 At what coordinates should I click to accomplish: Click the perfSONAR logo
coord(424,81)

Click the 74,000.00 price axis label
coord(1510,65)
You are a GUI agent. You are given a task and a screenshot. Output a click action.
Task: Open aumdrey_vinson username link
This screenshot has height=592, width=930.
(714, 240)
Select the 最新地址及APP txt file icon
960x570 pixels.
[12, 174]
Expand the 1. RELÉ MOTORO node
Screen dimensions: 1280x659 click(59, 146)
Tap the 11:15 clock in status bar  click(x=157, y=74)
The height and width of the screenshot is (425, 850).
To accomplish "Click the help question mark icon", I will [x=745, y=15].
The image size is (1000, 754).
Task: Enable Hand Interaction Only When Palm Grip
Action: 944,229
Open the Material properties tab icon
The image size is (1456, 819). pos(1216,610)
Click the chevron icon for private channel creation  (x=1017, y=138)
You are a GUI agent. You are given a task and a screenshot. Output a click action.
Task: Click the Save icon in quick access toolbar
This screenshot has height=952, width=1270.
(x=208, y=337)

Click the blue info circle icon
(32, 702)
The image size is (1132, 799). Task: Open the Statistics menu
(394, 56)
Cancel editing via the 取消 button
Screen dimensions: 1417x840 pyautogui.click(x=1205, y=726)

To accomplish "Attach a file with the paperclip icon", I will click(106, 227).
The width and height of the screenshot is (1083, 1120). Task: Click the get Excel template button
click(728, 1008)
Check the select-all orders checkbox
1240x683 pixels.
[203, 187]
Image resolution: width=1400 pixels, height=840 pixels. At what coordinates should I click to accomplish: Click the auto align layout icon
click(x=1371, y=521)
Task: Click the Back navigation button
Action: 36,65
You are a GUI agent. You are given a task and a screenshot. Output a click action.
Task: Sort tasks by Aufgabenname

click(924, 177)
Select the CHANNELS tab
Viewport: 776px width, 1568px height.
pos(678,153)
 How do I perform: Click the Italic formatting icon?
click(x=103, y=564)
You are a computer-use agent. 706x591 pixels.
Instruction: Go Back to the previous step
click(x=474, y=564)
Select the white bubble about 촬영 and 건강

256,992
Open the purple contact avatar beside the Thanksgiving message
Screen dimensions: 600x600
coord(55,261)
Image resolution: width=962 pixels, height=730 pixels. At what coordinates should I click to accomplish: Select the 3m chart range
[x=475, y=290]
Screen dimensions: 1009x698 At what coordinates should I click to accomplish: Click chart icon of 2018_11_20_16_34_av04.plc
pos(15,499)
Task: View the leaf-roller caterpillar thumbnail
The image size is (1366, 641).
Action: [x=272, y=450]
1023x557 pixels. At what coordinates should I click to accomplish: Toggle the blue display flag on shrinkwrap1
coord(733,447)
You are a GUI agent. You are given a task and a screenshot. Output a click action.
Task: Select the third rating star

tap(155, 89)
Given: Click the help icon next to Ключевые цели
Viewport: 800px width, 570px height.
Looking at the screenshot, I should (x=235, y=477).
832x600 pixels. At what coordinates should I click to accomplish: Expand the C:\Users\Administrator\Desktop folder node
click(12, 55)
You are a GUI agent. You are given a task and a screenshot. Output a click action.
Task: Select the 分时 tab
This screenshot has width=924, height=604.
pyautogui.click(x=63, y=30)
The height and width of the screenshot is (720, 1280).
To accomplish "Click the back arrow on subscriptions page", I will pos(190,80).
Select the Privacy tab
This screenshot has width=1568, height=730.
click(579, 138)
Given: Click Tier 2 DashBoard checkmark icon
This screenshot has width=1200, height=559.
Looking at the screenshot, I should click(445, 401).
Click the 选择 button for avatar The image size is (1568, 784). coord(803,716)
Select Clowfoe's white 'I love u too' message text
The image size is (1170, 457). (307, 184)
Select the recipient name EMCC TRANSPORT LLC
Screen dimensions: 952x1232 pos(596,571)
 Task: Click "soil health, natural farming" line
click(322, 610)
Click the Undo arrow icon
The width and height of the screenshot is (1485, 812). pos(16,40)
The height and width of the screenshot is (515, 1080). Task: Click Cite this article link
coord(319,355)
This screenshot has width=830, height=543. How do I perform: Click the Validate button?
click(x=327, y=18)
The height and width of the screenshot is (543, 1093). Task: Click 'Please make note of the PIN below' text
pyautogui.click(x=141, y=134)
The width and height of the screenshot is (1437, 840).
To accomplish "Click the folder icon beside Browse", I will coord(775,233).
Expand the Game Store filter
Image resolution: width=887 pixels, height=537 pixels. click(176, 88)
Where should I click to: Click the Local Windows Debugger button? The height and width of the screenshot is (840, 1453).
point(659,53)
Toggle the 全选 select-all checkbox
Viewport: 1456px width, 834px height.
▬▬▬▬▬▬▬▬▬▬
Reproduce each of the entries above verbatim, preserving every line in its original order.

 At what coordinates should I click to accomplish: Click the perfSONAR logo
coord(424,81)

Click the 74,000.00 price axis label
coord(1510,65)
You are a GUI agent. You are given a task and a screenshot. Output a click action.
Task: Open aumdrey_vinson username link
This screenshot has height=592, width=930.
(714, 240)
Select the 最新地址及APP txt file icon
960x570 pixels.
[12, 174]
Expand the 1. RELÉ MOTORO node
Screen dimensions: 1280x659 click(59, 146)
Tap the 11:15 clock in status bar  click(x=157, y=74)
The height and width of the screenshot is (425, 850).
To accomplish "Click the help question mark icon", I will [x=745, y=15].
The image size is (1000, 754).
Task: Enable Hand Interaction Only When Palm Grip
Action: 944,229
Open the Material properties tab icon
The image size is (1456, 819). pos(1216,610)
Click the chevron icon for private channel creation  (x=1017, y=138)
You are a GUI agent. You are given a task and a screenshot. Output a click action.
Task: Click the Save icon in quick access toolbar
This screenshot has height=952, width=1270.
(x=208, y=337)

Click the blue info circle icon
(32, 702)
The image size is (1132, 799). Task: Open the Statistics menu
(394, 56)
Cancel editing via the 取消 button
Screen dimensions: 1417x840 pyautogui.click(x=1205, y=726)

To accomplish "Attach a file with the paperclip icon", I will click(106, 227).
The width and height of the screenshot is (1083, 1120). Task: Click the get Excel template button
click(728, 1008)
Check the select-all orders checkbox
1240x683 pixels.
[203, 187]
Image resolution: width=1400 pixels, height=840 pixels. At what coordinates should I click to accomplish: Click the auto align layout icon
click(x=1371, y=521)
Task: Click the Back navigation button
Action: 36,65
You are a GUI agent. You are given a task and a screenshot. Output a click action.
Task: Sort tasks by Aufgabenname

click(924, 177)
Select the CHANNELS tab
Viewport: 776px width, 1568px height.
pos(678,153)
 How do I perform: Click the Italic formatting icon?
click(x=103, y=564)
You are a computer-use agent. 706x591 pixels.
Instruction: Go Back to the previous step
click(x=474, y=564)
Select the white bubble about 촬영 and 건강

256,992
Open the purple contact avatar beside the Thanksgiving message
Screen dimensions: 600x600
coord(55,261)
Image resolution: width=962 pixels, height=730 pixels. At what coordinates should I click to accomplish: Select the 3m chart range
[x=475, y=290]
Screen dimensions: 1009x698 At what coordinates should I click to accomplish: Click chart icon of 2018_11_20_16_34_av04.plc
pos(15,499)
Task: View the leaf-roller caterpillar thumbnail
The image size is (1366, 641).
Action: [x=272, y=450]
1023x557 pixels. At what coordinates should I click to accomplish: Toggle the blue display flag on shrinkwrap1
coord(733,447)
You are a GUI agent. You are given a task and a screenshot. Output a click action.
Task: Select the third rating star

tap(155, 89)
Given: Click the help icon next to Ключевые цели
Viewport: 800px width, 570px height.
Looking at the screenshot, I should (x=235, y=477).
832x600 pixels. At what coordinates should I click to accomplish: Expand the C:\Users\Administrator\Desktop folder node
click(12, 55)
You are a GUI agent. You are given a task and a screenshot. Output a click action.
Task: Select the 分时 tab
This screenshot has width=924, height=604.
pyautogui.click(x=63, y=30)
The height and width of the screenshot is (720, 1280).
To accomplish "Click the back arrow on subscriptions page", I will pos(190,80).
Select the Privacy tab
This screenshot has width=1568, height=730.
click(579, 138)
Given: Click Tier 2 DashBoard checkmark icon
This screenshot has width=1200, height=559.
Looking at the screenshot, I should click(445, 401).
Click the 选择 button for avatar The image size is (1568, 784). coord(803,716)
Select Clowfoe's white 'I love u too' message text
The image size is (1170, 457). (307, 184)
Select the recipient name EMCC TRANSPORT LLC
Screen dimensions: 952x1232 pos(596,571)
 Task: Click "soil health, natural farming" line
click(322, 610)
Click the Undo arrow icon
The width and height of the screenshot is (1485, 812). pos(16,40)
The height and width of the screenshot is (515, 1080). Task: Click Cite this article link
coord(319,355)
This screenshot has width=830, height=543. How do I perform: Click the Validate button?
click(x=327, y=18)
The height and width of the screenshot is (543, 1093). Task: Click 'Please make note of the PIN below' text
pyautogui.click(x=141, y=134)
The width and height of the screenshot is (1437, 840).
To accomplish "Click the folder icon beside Browse", I will coord(775,233).
Expand the Game Store filter
Image resolution: width=887 pixels, height=537 pixels. click(176, 88)
Where should I click to: Click the Local Windows Debugger button? The height and width of the screenshot is (840, 1453).
point(659,53)
Toggle the 全选 select-all checkbox
Viewport: 1456px width, 834px height.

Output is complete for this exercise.